> SOURCE DOCUMENT
=-=-=

Causes And Treatments For Ringing In Ears
Almost everyone will experience ringing in ears, or tinnitus, at some point in their lives. Certain populations are more prone to be afflicted with this problem, although no population is immune. The ringing in ears noise, which is the hallmark of tinnitus, can occur due to a problem in any part of the ear structure. Treatments for this nuisance are not always necessary, and when it is necessary it can range from medical management to surgical intervention.
What is Tinnitus?
As mentioned previously, tinnitus is the technical name for ringing in the ears. Although the ringing sound is considered the hallmark symptom for tinnitus, it’s not all-inclusive. Other types of sounds or noises people with tinnitus can experience are: a swishing sound that seems to originate deep in the ear canal, dull, low vibrating noise or any other type of noise that seems to be in the ear or head.
What Populations are more prone to Tinnitus?

=-=-=

> SUPPLIED INFORMATION
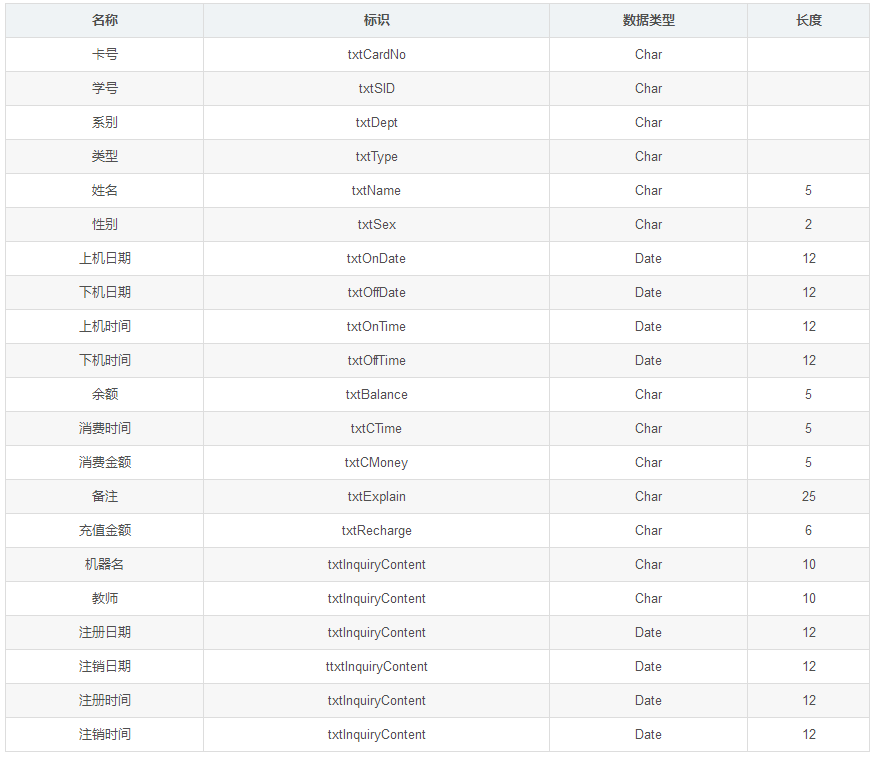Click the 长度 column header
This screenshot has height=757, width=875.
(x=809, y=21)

=-=-=

> WORK REQUEST 1
Using the text on ringing in the ears, decide whether each statement agrees with it. Answer yes or no and quote the words that decide it.
(a) Some populations are immune to tinnitus.
(b) Treatment for tinnitus is always necessary.
(c) A swishing sound can be one of the noises people with tinnitus experience.
> WORK REQUEST 2
Answer these questions from the text on ringing in the ears.
(a) In what part of the ear can a problem cause the ringing noise?
(b) What range can treatment cover when it is needed?
(c) What is the technical name for ringing in the ears?

> RESPONSE 1
(a) No: "although no population is immune"
(b) No: "Treatments for this nuisance are not always necessary"
(c) Yes: "a swishing sound that seems to originate deep in the ear canal"

> RESPONSE 2
(a) Any part of the ear structure
(b) From medical management to surgical intervention
(c) Tinnitus